Les rapports entre Claude Guéant, le secrétaire général de l’Elysée, et le maître de Damas sont officiellement « constructifs », voire amicaux, en tout cas réguliers.

Le chef de la diplomatie française, Bernard Kouchner, a aussi présidé dans la capitale syrienne une conférence régionale des ambassadeurs français le 11 juillet.

A cette occasion, il a rencontré les autorités syriennes, auxquelles il n’accordait pourtant que peu de crédit lors de ses premières tentatives de démêler l’écheveau libanais.

Le pari stratégique français visant à éloigner la Syrie de son allié iranien a montré ses limites.

En revanche, les bonnes dispositions françaises ont drainé ce que Damas espérait : une reprise des relations avec Washington.

La Syrie occupe aussi un rôle pivot dans la résolution de la crise interpalestinienne entre le Hamas et le Fatah.

Parce que la capitale syrienne est la base arrière des radicaux palestiniens. Mahmoud Abbas, le président palestinien, s’en va consulter très régulièrement Bachar Al-Assad.

Début juillet, Omar Suleiman, le chef des moukhabarrat égyptien, infatigable mécano du processus de réconciliation, a envoyé son adjoint et son directeur de cabinet à Damas.

Mais le rapprochement le plus spectaculaire, reste celui entamé avec l’Arabie saoudite en janvier, à l’occasion du sommet arabe du Koweït.

De sources informées, cette « réconciliation » a été décidée par le roi Abdallah, qui s’en est ouvert à Bachar Al-Assad dans un tête-à-tête en marge du sommet, sans avoir consulté au préalable son partenaire égyptien, Hosni Moubarak.

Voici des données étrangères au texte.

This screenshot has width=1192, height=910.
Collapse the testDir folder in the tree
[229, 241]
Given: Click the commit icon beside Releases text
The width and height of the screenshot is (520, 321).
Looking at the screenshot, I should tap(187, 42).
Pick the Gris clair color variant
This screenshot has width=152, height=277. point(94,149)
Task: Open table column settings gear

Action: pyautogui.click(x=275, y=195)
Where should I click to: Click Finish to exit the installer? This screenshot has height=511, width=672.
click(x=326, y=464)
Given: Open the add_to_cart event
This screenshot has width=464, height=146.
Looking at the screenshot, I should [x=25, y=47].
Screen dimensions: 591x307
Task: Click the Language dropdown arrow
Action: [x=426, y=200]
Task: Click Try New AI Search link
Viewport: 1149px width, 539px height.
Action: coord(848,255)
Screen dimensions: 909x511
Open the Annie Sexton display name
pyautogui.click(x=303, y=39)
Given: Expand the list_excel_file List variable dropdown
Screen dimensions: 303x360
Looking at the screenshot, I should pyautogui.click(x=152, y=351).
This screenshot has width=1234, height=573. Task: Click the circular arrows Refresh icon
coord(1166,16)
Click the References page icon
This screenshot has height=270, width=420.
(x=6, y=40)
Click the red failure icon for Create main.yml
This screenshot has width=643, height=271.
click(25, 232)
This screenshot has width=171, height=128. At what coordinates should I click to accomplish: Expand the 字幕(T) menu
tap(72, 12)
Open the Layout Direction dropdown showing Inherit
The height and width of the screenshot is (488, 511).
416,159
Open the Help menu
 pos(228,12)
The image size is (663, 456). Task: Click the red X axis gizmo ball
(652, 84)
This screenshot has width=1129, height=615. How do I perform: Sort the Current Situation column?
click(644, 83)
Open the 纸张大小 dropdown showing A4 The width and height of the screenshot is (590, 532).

Une visite du roi Abdallah à Damas est attendue prochainement. Le sort d’un nouveau gouvernement libanais pourrait se jouer à cette occasion.

Ainsi la Syrie, dont l’armée avait été chassée sans ménagement du Liban après l’assassinat de Rafic Hariri, retrouve son ancien rôle d’arbitre des querelles libanaises.

Malgré la victoire du clan dit « anti-syrien » aux législatives du 7 juin.

L’importance de la représentation de l’opposition (dont le Hezbollah) dans le gouvernement libanais sera négociée sous l’égide de la Syrie.

Fortement symbolique de la « victoire » syrienne dans la région sera, enfin, la visite à Damas du nouveau chef du gouvernement libanais, Saad Hariri.

Il avait pourtant accusé la Syrie d’avoir assassiné son père. Mais comme tant de Libanais, avant lui, il devra reprendre l’éternel chemin de Damas.